* Start *

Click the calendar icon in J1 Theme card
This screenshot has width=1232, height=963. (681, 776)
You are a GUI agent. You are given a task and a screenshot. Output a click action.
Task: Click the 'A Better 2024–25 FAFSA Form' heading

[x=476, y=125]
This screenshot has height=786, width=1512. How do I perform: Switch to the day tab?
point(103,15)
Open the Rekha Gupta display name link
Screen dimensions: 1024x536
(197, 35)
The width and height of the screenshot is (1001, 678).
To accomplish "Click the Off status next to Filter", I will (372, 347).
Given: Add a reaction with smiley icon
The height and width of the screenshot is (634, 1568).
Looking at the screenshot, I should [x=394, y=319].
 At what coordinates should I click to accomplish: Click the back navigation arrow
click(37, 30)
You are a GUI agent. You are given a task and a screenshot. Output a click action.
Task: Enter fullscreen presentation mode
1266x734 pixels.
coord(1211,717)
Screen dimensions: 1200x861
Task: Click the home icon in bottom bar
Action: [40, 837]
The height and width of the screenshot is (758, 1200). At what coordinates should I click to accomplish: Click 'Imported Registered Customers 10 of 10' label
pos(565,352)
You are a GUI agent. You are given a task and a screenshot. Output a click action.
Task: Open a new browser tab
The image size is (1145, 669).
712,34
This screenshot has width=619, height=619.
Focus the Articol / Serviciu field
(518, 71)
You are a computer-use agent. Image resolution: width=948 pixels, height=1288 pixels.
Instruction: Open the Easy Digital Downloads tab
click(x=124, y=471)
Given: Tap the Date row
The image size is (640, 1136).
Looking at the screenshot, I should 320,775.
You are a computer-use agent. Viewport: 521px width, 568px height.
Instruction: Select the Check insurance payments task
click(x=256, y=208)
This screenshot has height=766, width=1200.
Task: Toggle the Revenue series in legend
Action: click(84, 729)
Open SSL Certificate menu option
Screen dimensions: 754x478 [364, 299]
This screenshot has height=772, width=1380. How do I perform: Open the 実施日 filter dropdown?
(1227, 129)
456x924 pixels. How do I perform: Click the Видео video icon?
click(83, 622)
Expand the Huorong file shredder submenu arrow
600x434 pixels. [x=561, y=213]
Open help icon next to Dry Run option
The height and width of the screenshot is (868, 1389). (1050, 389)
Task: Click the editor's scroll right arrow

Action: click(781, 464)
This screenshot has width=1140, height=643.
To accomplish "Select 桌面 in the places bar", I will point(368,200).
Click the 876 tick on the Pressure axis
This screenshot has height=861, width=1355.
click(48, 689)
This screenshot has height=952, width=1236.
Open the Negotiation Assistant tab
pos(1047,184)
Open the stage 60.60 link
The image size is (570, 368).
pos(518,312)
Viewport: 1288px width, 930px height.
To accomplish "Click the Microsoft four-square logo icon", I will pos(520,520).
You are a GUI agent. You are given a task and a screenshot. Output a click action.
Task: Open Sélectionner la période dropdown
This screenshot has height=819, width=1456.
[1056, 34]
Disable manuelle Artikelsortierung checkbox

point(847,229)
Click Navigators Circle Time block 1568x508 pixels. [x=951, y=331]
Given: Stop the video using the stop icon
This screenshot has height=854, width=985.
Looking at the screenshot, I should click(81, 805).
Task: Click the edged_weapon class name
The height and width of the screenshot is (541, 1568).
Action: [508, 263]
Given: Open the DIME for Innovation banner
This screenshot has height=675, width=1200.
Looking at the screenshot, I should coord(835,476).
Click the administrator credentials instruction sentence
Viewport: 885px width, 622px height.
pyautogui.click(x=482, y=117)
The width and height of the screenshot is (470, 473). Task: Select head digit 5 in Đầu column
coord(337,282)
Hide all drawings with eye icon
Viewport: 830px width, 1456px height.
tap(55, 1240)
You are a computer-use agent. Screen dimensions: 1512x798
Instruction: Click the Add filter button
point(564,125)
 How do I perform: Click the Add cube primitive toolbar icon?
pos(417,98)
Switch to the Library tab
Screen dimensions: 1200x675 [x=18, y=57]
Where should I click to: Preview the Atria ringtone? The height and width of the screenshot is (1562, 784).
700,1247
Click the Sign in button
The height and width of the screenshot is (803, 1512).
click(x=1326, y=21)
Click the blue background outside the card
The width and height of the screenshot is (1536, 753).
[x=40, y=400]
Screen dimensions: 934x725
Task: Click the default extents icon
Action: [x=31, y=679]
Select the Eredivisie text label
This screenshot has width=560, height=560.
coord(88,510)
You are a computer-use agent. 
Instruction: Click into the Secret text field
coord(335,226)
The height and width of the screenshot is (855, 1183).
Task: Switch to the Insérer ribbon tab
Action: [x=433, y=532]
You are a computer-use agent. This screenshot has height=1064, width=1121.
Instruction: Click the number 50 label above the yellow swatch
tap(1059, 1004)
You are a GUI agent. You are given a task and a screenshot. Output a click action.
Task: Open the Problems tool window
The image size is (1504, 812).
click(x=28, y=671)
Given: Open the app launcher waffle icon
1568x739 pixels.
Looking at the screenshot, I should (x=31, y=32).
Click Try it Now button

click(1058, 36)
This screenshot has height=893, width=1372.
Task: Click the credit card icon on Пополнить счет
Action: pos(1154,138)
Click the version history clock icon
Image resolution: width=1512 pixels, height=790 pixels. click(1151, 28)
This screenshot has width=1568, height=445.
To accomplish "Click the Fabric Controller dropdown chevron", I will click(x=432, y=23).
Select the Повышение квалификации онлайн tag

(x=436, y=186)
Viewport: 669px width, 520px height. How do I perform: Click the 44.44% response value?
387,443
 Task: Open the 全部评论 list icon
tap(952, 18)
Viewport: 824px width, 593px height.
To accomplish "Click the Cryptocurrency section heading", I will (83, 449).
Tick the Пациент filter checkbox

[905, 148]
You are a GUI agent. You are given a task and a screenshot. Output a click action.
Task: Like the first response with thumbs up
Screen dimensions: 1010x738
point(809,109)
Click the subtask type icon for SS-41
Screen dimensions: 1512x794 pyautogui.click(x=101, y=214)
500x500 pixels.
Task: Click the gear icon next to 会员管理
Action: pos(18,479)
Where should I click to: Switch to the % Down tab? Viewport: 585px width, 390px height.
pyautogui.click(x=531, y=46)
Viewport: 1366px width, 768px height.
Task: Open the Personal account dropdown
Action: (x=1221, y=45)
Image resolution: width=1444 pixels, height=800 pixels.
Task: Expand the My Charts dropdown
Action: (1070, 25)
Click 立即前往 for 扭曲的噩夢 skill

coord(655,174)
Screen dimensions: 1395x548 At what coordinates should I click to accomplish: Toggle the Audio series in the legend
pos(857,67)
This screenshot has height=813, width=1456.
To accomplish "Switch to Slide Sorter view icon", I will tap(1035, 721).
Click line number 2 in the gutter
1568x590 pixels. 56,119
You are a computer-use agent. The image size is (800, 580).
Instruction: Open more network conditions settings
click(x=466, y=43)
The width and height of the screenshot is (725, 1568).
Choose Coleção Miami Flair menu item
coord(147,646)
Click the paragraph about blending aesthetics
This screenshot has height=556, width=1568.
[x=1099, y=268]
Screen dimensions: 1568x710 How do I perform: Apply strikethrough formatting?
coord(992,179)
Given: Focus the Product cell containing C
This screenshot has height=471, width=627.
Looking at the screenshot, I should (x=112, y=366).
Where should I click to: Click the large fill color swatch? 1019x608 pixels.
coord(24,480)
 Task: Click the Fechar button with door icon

* End *

_Exercise description_
Rewrite all of the rows above, changing every "GUI agent" to "GUI assistant" and leaving everything else as it is.

_Task result_
Click the calendar icon in J1 Theme card
This screenshot has width=1232, height=963. (681, 776)
You are a GUI assistant. You are given a task and a screenshot. Output a click action.
Task: Click the 'A Better 2024–25 FAFSA Form' heading

[x=476, y=125]
This screenshot has height=786, width=1512. How do I perform: Switch to the day tab?
point(103,15)
Open the Rekha Gupta display name link
Screen dimensions: 1024x536
(197, 35)
The width and height of the screenshot is (1001, 678).
To accomplish "Click the Off status next to Filter", I will (372, 347).
Given: Add a reaction with smiley icon
The height and width of the screenshot is (634, 1568).
Looking at the screenshot, I should [x=394, y=319].
 At what coordinates should I click to accomplish: Click the back navigation arrow
click(37, 30)
You are a GUI assistant. You are given a task and a screenshot. Output a click action.
Task: Enter fullscreen presentation mode
1266x734 pixels.
coord(1211,717)
Screen dimensions: 1200x861
Task: Click the home icon in bottom bar
Action: [40, 837]
The height and width of the screenshot is (758, 1200). At what coordinates should I click to accomplish: Click 'Imported Registered Customers 10 of 10' label
pos(565,352)
You are a GUI assistant. You are given a task and a screenshot. Output a click action.
Task: Open a new browser tab
The image size is (1145, 669).
712,34
This screenshot has width=619, height=619.
Focus the Articol / Serviciu field
(518, 71)
You are a computer-use agent. Image resolution: width=948 pixels, height=1288 pixels.
Instruction: Open the Easy Digital Downloads tab
click(x=124, y=471)
Given: Tap the Date row
The image size is (640, 1136).
Looking at the screenshot, I should 320,775.
You are a computer-use agent. Viewport: 521px width, 568px height.
Instruction: Select the Check insurance payments task
click(x=256, y=208)
This screenshot has height=766, width=1200.
Task: Toggle the Revenue series in legend
Action: click(84, 729)
Open SSL Certificate menu option
Screen dimensions: 754x478 [364, 299]
This screenshot has height=772, width=1380. How do I perform: Open the 実施日 filter dropdown?
(1227, 129)
456x924 pixels. How do I perform: Click the Видео video icon?
click(83, 622)
Expand the Huorong file shredder submenu arrow
600x434 pixels. [x=561, y=213]
Open help icon next to Dry Run option
The height and width of the screenshot is (868, 1389). (1050, 389)
Task: Click the editor's scroll right arrow

Action: click(781, 464)
This screenshot has width=1140, height=643.
To accomplish "Select 桌面 in the places bar", I will point(368,200).
Click the 876 tick on the Pressure axis
This screenshot has height=861, width=1355.
click(48, 689)
This screenshot has height=952, width=1236.
Open the Negotiation Assistant tab
pos(1047,184)
Open the stage 60.60 link
The image size is (570, 368).
pos(518,312)
Viewport: 1288px width, 930px height.
To accomplish "Click the Microsoft four-square logo icon", I will pos(520,520).
You are a GUI assistant. You are given a task and a screenshot. Output a click action.
Task: Open Sélectionner la période dropdown
This screenshot has height=819, width=1456.
[1056, 34]
Disable manuelle Artikelsortierung checkbox

point(847,229)
Click Navigators Circle Time block 1568x508 pixels. [x=951, y=331]
Given: Stop the video using the stop icon
This screenshot has height=854, width=985.
Looking at the screenshot, I should click(81, 805).
Task: Click the edged_weapon class name
The height and width of the screenshot is (541, 1568).
Action: [508, 263]
Given: Open the DIME for Innovation banner
This screenshot has height=675, width=1200.
Looking at the screenshot, I should coord(835,476).
Click the administrator credentials instruction sentence
Viewport: 885px width, 622px height.
pyautogui.click(x=482, y=117)
The width and height of the screenshot is (470, 473). Task: Select head digit 5 in Đầu column
coord(337,282)
Hide all drawings with eye icon
Viewport: 830px width, 1456px height.
tap(55, 1240)
You are a computer-use agent. Screen dimensions: 1512x798
Instruction: Click the Add filter button
point(564,125)
 How do I perform: Click the Add cube primitive toolbar icon?
pos(417,98)
Switch to the Library tab
Screen dimensions: 1200x675 [x=18, y=57]
Where should I click to: Preview the Atria ringtone? The height and width of the screenshot is (1562, 784).
700,1247
Click the Sign in button
The height and width of the screenshot is (803, 1512).
click(x=1326, y=21)
Click the blue background outside the card
The width and height of the screenshot is (1536, 753).
[x=40, y=400]
Screen dimensions: 934x725
Task: Click the default extents icon
Action: [x=31, y=679]
Select the Eredivisie text label
This screenshot has width=560, height=560.
coord(88,510)
You are a computer-use agent. 
Instruction: Click into the Secret text field
coord(335,226)
The height and width of the screenshot is (855, 1183).
Task: Switch to the Insérer ribbon tab
Action: [x=433, y=532]
You are a computer-use agent. This screenshot has height=1064, width=1121.
Instruction: Click the number 50 label above the yellow swatch
tap(1059, 1004)
You are a GUI assistant. You are given a task and a screenshot. Output a click action.
Task: Open the Problems tool window
The image size is (1504, 812).
click(x=28, y=671)
Given: Open the app launcher waffle icon
1568x739 pixels.
Looking at the screenshot, I should (x=31, y=32).
Click Try it Now button

click(1058, 36)
This screenshot has height=893, width=1372.
Task: Click the credit card icon on Пополнить счет
Action: pos(1154,138)
Click the version history clock icon
Image resolution: width=1512 pixels, height=790 pixels. click(1151, 28)
This screenshot has width=1568, height=445.
To accomplish "Click the Fabric Controller dropdown chevron", I will click(x=432, y=23).
Select the Повышение квалификации онлайн tag

(x=436, y=186)
Viewport: 669px width, 520px height. How do I perform: Click the 44.44% response value?
387,443
 Task: Open the 全部评论 list icon
tap(952, 18)
Viewport: 824px width, 593px height.
To accomplish "Click the Cryptocurrency section heading", I will (83, 449).
Tick the Пациент filter checkbox

[905, 148]
You are a GUI assistant. You are given a task and a screenshot. Output a click action.
Task: Like the first response with thumbs up
Screen dimensions: 1010x738
point(809,109)
Click the subtask type icon for SS-41
Screen dimensions: 1512x794 pyautogui.click(x=101, y=214)
500x500 pixels.
Task: Click the gear icon next to 会员管理
Action: pos(18,479)
Where should I click to: Switch to the % Down tab? Viewport: 585px width, 390px height.
pyautogui.click(x=531, y=46)
Viewport: 1366px width, 768px height.
Task: Open the Personal account dropdown
Action: (x=1221, y=45)
Image resolution: width=1444 pixels, height=800 pixels.
Task: Expand the My Charts dropdown
Action: (1070, 25)
Click 立即前往 for 扭曲的噩夢 skill

coord(655,174)
Screen dimensions: 1395x548 At what coordinates should I click to accomplish: Toggle the Audio series in the legend
pos(857,67)
This screenshot has height=813, width=1456.
To accomplish "Switch to Slide Sorter view icon", I will tap(1035, 721).
Click line number 2 in the gutter
1568x590 pixels. 56,119
You are a computer-use agent. The image size is (800, 580).
Instruction: Open more network conditions settings
click(x=466, y=43)
The width and height of the screenshot is (725, 1568).
Choose Coleção Miami Flair menu item
coord(147,646)
Click the paragraph about blending aesthetics
This screenshot has height=556, width=1568.
[x=1099, y=268]
Screen dimensions: 1568x710 How do I perform: Apply strikethrough formatting?
coord(992,179)
Given: Focus the Product cell containing C
This screenshot has height=471, width=627.
Looking at the screenshot, I should (x=112, y=366).
Where should I click to: Click the large fill color swatch? 1019x608 pixels.
coord(24,480)
 Task: Click the Fechar button with door icon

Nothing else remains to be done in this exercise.